Toute la Suisse s'unit ce vendredi pour rendre hommage aux victimes jeunes et innocentes de l'incendie dévastateur survenu dans un bar à Crans-Montana, lors de la nuit de la Saint-Sylvestre. Cet événement tragique a coûté la vie à 40 personnes, dont presque la moitié étaient mineures, et a blessé 116 autres dans une station de ski prisée.
Les enquêteurs, en quête de justice, examinent attentivement les responsabilités du couple de propriétaires, Jacques et Jessica Moretti, entendus ce vendredi par le ministère public à Sion. En effet, des questions subsistent sur les mesures de sécurité en vigueur au Constellation, le bar concerné, qui n’avait pas été inspecté depuis 2019, comme l’a révélé la commune de Crans-Montana.

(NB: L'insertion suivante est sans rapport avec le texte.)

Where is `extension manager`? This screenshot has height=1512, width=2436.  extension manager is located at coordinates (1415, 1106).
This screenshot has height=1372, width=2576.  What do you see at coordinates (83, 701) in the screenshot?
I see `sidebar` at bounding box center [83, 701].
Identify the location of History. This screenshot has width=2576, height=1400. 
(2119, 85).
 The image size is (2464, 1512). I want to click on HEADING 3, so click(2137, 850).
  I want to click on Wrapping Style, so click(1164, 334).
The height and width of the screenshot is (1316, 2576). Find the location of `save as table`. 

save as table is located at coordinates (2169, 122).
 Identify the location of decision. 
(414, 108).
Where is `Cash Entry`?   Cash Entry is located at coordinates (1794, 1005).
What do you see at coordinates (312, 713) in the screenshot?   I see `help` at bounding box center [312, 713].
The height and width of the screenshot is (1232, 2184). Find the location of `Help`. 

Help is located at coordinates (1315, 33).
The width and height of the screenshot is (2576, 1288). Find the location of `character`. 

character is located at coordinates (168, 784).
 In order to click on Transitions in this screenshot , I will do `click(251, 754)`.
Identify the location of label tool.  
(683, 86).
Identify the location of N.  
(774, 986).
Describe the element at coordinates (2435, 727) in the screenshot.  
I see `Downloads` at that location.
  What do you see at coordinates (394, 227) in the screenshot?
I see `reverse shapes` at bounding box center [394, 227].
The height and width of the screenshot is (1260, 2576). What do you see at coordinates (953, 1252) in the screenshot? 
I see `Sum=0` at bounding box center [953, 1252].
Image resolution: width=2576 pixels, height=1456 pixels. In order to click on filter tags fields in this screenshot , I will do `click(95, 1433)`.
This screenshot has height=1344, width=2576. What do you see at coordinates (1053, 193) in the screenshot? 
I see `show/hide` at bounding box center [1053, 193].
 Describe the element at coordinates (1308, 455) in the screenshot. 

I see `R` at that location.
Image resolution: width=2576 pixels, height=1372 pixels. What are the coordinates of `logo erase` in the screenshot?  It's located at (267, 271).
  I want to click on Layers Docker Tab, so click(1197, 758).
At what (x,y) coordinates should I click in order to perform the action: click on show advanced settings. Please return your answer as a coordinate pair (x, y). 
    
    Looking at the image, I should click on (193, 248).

Alors que l'ensemble du pays a été invité à observer une minute de silence à 14H00, suivie par le carillonnement des cloches, une cérémonie commémorative se tient à Martigny, où des représentants de la France et de l'Italie, pays durement touchés avec respectivement neuf et six morts, seront présents. Une gestion de la crise qui interpelle au-delà des frontières, avec une couverture médiatique massive en France, notamment par Le Monde.
Un mémorial a été érigé devant le Constellation, garni de fleurs, bougies et photos des victimes, témoignant d'une douleur collective. Johan Verthoogen, rescapé belge, a partagé son expérience traumatisante, évoquant comment il a tenté d’aider les victimes. Selon ses mots, "C’était dur de voir des corps, des enfants de 16, 17 ans.”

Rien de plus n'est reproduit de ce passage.